#### RECORDS PROVIDED ####
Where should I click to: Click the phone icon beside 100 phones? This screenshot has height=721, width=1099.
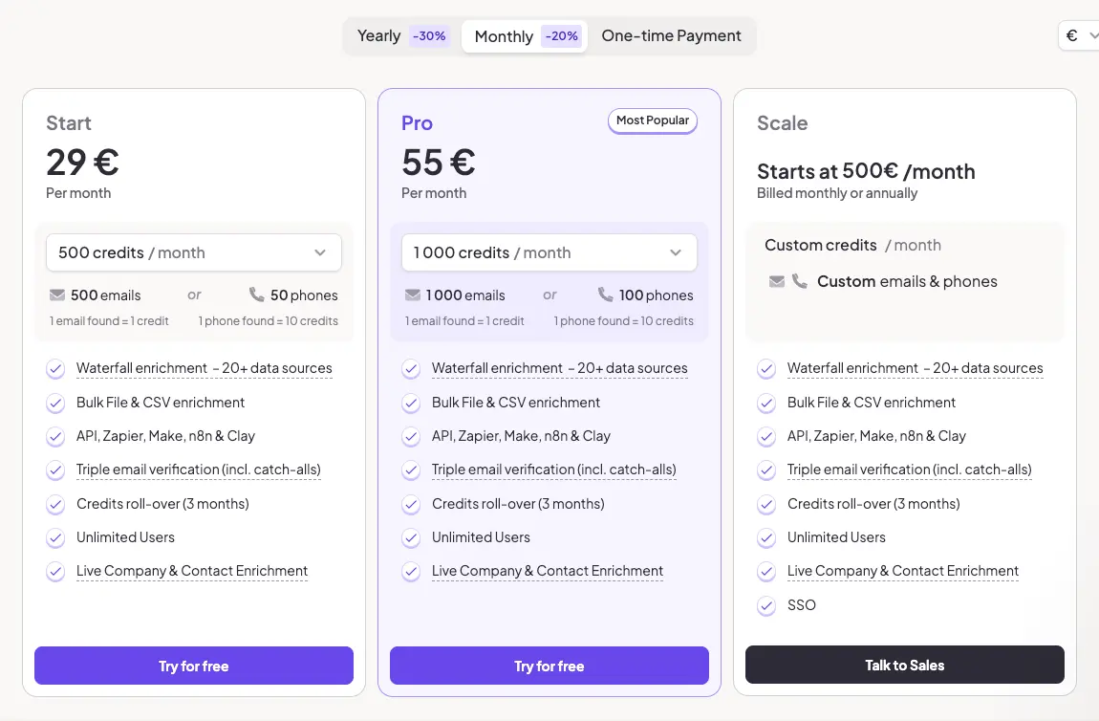pyautogui.click(x=606, y=295)
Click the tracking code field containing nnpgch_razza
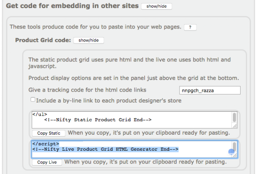 [x=209, y=90]
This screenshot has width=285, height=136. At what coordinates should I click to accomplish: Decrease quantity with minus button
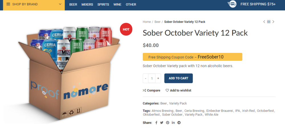[146, 78]
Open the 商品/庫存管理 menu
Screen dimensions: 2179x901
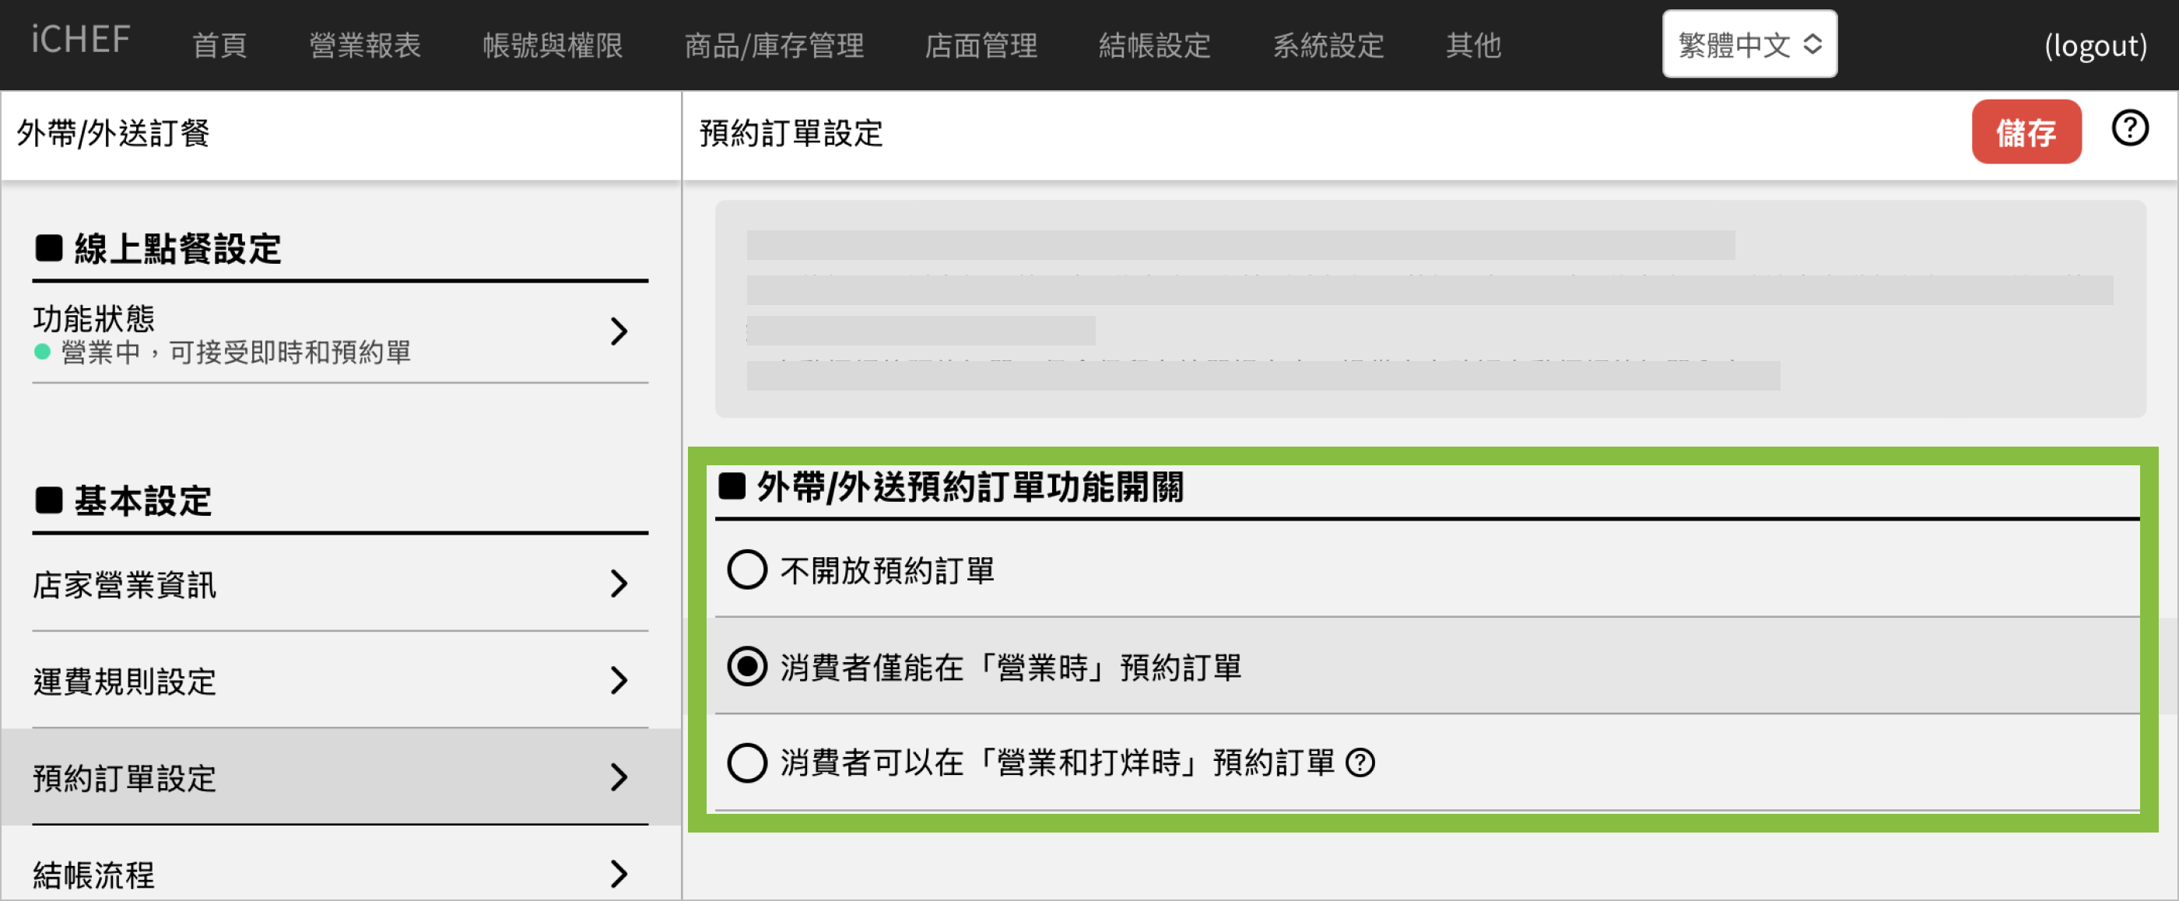click(x=773, y=45)
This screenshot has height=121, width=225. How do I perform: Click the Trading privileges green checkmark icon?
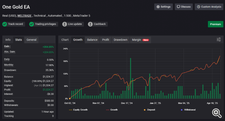coord(31,24)
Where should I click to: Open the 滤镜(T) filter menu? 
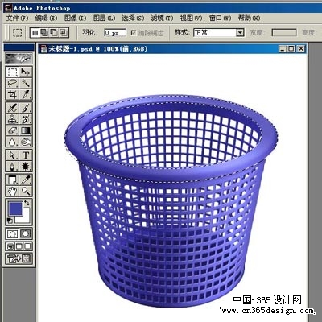point(162,18)
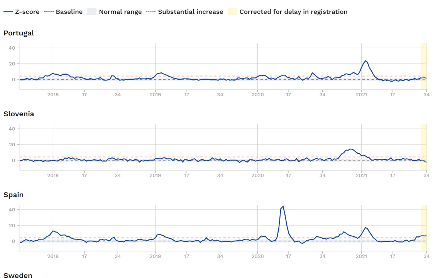Click the yellow delay correction legend swatch

[232, 12]
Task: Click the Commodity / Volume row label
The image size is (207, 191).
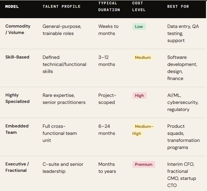Action: [x=18, y=29]
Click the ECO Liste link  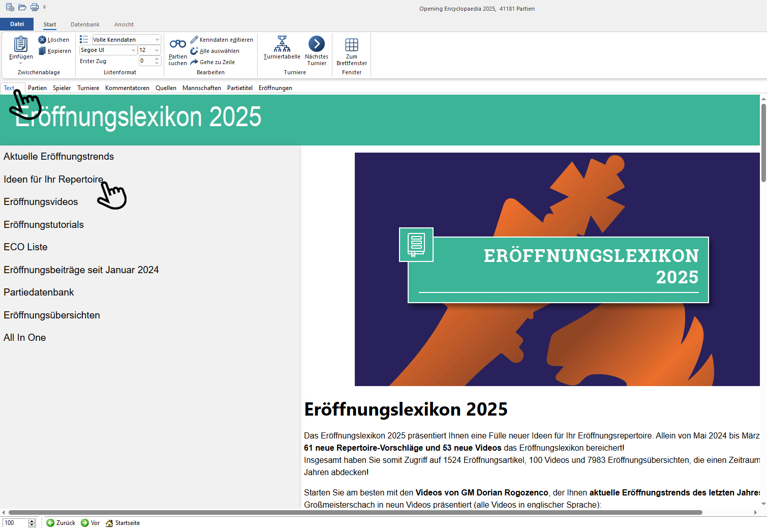point(25,247)
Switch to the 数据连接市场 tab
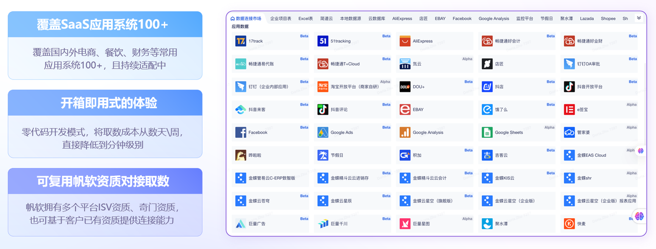Viewport: 656px width, 249px height. coord(246,18)
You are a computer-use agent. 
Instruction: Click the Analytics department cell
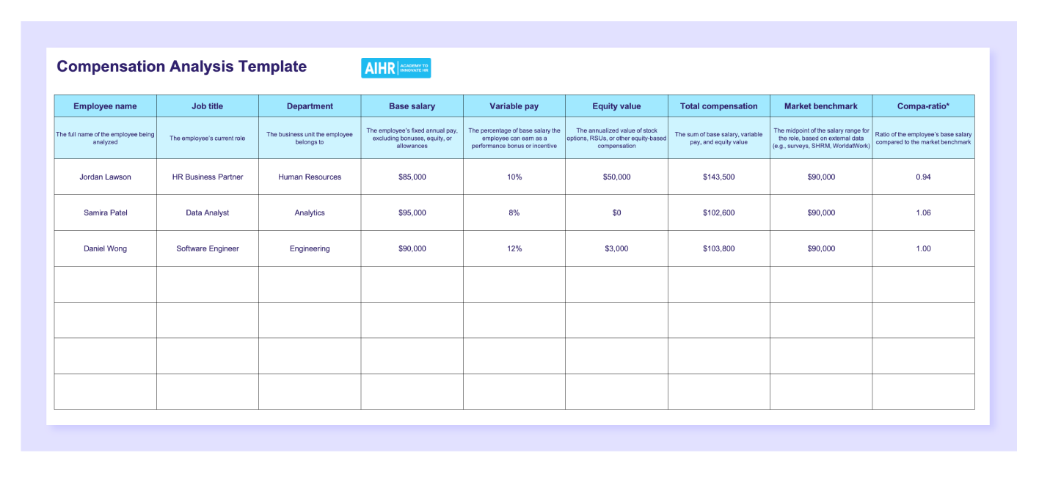click(x=310, y=213)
####
*TASK STATEMENT:*
Every line from the one bearing "Switch to the 数据连接市场 tab" through the end of the data above must be output exactly, and no picture may appear.

*OUTPUT OF THE EXERCISE:*
Switch to the 数据连接市场 tab
Viewport: 656px width, 249px height. coord(246,18)
You are a computer-use agent. 
Instruction: Click the Analytics department cell
click(x=310, y=213)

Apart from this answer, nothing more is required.